■ Text passage
start

Rest assured that your technology will grow with you

When relying on personal emails, business owners often lose valuable insight into communications, which could hinder long-term growth. Enterprise email accounts ensure that your email service becomes an extension of your communication strategy. Employers and managers gain the ability to join the conversation, ensure their clients’ information is secure and their needs are met.
A standard business email provider will make it easy for employers and manager to:
•Check the email of a vacationing or ill employee to ensure nothing is dropped.
•Review a client email string for context on a project.
•Address a conflict at work that may have started over email.
•Add email accounts as your company scales.
•Help an employee respond to a customer on a sensitive issue.
As businesses grow, conflict is often unavoidable. Business email accounts put the ownership of all correspondence in the company’s hands, whereas personal emails put the ownership in the hands of the individual. If a conflict arises, your business has no control over or access to personal email accounts. Enterprise email, on the other hand, puts the company in control, which is a necessity as a company grows and must become even more accountable to its customers.
Make your email work for you

The best enterprise email solutions today come packed with a suite of integrated tools to add efficiency to your workday.
Quality business email accounts might include:
•Calendars for internal and external scheduling or planning.
•Office applications (like Word, PowerPoint, Excel, etc.).
•Email or phone customer service support.
•Consistent spam filtering and malware protection.
•Huge mailbox storage for better email management.
•Stronger security for protecting sensitive data.
When searching for the right enterprise email solution for your business, it’s important to compare toolset integrations to determine which option is best for you.
Save time and money

It might come as a surprise, but an enterprise email platform can save you more money than even a free solution could. Free solutions come with a set storage limit, meaning you’ll be purging your email once every few months. This not only takes time, but could leave you losing valuable emails and files in the long run.

end

■ Exercise tasks
a – Please reproduce everything in the enterprise email passage from "A standard business" down to "a sensitive issue.".
b – According to the enterprise email passage, what do free email solutions come with that leads users to purge their email once every few months?

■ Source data

start

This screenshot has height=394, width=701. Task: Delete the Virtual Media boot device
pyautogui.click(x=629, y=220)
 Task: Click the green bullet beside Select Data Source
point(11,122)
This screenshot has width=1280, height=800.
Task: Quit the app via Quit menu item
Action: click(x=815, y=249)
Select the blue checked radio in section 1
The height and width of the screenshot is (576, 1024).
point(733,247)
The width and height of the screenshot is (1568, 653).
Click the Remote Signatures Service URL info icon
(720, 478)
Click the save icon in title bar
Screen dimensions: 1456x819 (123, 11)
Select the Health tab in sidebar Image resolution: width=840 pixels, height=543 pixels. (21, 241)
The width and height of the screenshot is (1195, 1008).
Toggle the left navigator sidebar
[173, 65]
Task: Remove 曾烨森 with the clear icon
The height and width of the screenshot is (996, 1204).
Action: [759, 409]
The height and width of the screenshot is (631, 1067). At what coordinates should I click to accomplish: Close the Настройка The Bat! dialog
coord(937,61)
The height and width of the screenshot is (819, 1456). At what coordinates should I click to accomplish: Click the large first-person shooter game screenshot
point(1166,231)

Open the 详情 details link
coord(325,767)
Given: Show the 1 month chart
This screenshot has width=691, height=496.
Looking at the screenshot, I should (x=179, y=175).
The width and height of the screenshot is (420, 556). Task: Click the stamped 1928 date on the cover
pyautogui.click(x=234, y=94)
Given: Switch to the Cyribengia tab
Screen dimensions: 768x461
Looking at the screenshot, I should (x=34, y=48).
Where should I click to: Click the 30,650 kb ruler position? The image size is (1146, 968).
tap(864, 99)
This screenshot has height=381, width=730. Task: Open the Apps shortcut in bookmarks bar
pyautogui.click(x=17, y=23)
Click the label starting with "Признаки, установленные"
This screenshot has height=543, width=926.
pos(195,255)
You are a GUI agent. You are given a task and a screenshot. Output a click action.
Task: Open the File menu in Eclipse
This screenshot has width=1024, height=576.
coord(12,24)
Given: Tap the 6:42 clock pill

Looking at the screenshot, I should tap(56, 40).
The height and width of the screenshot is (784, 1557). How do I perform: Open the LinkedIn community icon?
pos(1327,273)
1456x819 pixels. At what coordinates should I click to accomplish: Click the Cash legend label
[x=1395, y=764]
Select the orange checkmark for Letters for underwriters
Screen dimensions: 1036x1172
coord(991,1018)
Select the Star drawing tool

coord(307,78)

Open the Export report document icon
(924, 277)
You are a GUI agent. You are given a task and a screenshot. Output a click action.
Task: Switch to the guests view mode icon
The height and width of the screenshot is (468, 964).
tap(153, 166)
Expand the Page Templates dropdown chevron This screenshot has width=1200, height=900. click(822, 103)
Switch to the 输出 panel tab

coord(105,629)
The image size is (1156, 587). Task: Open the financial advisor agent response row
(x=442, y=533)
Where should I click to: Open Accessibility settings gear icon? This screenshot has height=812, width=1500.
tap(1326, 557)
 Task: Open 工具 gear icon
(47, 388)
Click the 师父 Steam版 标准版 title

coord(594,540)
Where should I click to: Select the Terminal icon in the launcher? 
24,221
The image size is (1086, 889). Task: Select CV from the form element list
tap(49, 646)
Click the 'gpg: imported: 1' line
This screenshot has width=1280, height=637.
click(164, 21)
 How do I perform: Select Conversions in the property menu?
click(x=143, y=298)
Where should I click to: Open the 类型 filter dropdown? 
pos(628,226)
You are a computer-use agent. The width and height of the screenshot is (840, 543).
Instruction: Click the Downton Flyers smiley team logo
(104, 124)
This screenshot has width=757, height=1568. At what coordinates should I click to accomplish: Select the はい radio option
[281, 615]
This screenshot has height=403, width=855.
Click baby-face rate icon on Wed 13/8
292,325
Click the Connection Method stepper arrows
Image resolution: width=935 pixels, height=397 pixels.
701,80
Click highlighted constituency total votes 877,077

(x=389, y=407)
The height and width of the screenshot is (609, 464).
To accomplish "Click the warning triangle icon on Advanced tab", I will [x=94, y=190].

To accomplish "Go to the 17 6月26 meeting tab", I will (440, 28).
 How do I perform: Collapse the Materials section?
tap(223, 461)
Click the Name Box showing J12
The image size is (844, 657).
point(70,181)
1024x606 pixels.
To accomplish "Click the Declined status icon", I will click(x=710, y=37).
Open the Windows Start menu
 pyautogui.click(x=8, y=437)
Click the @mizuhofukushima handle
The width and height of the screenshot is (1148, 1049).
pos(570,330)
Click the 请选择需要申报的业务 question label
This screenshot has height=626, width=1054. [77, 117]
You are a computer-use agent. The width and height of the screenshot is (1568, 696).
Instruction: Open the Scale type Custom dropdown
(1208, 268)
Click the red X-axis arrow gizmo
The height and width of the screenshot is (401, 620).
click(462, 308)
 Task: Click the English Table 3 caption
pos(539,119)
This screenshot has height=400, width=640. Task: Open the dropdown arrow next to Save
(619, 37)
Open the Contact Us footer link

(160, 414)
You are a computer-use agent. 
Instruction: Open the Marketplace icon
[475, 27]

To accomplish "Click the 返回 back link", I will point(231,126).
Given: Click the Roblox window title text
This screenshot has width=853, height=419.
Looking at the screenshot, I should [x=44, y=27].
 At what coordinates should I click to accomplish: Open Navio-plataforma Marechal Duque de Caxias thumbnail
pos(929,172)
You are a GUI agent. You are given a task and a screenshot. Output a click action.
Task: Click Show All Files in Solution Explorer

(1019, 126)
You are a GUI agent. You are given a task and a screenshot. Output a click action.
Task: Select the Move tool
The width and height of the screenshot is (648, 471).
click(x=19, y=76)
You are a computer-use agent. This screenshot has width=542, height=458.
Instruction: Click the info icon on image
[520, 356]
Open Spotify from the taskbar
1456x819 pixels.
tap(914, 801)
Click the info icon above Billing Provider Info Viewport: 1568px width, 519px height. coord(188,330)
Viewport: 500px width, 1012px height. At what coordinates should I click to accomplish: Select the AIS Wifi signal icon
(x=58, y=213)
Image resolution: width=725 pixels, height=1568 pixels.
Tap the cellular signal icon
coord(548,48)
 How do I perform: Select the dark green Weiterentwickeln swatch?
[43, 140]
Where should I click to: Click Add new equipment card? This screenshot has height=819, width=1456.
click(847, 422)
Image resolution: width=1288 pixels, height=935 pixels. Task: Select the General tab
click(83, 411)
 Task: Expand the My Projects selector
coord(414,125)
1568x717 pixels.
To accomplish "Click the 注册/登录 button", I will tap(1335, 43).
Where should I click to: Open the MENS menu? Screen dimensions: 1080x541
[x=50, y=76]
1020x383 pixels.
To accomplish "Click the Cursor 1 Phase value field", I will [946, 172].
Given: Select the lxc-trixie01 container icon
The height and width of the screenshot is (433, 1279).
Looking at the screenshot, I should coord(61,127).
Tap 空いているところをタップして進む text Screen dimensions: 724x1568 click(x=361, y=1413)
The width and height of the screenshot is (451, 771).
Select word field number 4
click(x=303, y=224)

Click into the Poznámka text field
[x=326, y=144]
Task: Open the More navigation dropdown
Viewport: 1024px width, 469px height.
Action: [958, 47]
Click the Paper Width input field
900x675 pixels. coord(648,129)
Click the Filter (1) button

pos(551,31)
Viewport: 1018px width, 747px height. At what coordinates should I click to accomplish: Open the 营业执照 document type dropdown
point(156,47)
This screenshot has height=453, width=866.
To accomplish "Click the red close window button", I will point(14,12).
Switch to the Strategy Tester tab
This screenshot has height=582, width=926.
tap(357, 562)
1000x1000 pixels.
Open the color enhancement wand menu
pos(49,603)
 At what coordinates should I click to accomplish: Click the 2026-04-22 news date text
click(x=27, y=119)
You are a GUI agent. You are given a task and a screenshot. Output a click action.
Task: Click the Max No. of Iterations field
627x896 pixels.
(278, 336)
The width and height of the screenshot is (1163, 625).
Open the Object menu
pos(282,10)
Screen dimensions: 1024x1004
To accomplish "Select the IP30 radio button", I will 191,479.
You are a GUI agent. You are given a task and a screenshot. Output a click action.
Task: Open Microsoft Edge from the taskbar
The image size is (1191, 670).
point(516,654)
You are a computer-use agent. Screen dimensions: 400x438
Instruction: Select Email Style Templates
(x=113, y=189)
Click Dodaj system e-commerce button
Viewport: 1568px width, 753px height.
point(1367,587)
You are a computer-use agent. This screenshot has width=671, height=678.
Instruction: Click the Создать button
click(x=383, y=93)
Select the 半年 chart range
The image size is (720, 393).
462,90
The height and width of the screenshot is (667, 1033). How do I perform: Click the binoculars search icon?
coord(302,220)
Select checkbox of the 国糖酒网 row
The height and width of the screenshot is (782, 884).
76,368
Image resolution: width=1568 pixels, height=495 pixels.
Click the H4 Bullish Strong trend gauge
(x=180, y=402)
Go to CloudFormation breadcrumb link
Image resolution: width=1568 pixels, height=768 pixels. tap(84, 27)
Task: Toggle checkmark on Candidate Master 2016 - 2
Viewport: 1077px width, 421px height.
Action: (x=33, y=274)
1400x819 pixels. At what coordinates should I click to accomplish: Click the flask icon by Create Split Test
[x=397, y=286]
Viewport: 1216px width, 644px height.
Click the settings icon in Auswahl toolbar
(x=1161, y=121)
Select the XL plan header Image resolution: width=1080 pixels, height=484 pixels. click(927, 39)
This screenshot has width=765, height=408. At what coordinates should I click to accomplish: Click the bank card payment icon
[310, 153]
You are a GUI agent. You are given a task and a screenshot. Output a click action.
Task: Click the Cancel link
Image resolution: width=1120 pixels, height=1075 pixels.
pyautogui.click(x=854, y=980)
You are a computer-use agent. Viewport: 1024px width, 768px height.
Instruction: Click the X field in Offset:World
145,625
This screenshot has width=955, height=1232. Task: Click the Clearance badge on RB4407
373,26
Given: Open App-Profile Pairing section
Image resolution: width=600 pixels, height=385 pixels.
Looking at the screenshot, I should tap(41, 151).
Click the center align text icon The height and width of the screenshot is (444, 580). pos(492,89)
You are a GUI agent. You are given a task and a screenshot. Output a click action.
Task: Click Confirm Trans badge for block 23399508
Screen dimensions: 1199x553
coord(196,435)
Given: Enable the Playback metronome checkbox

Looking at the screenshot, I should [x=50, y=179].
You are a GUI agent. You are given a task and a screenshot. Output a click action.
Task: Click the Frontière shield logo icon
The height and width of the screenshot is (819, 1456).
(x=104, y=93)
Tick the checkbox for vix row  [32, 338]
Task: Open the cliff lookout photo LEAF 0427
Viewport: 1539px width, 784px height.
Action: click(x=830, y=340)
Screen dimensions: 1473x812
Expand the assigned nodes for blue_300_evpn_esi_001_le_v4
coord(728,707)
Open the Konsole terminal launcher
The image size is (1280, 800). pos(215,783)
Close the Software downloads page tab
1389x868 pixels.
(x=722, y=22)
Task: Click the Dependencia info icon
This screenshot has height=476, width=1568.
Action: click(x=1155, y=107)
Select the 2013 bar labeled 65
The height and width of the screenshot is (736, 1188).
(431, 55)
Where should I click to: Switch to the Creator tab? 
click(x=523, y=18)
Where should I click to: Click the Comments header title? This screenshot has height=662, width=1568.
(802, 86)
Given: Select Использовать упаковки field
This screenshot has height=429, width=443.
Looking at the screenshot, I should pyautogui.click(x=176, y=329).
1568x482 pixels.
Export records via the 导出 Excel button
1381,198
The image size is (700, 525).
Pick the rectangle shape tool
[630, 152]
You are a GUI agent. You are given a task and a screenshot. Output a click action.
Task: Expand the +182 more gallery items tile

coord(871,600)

end

■ Written responses
a –
A standard business email provider will make it easy for employers and manager to:
•Check the email of a vacationing or ill employee to ensure nothing is dropped.
•Review a client email string for context on a project.
•Address a conflict at work that may have started over email.
•Add email accounts as your company scales.
•Help an employee respond to a customer on a sensitive issue.

b – A set storage limit.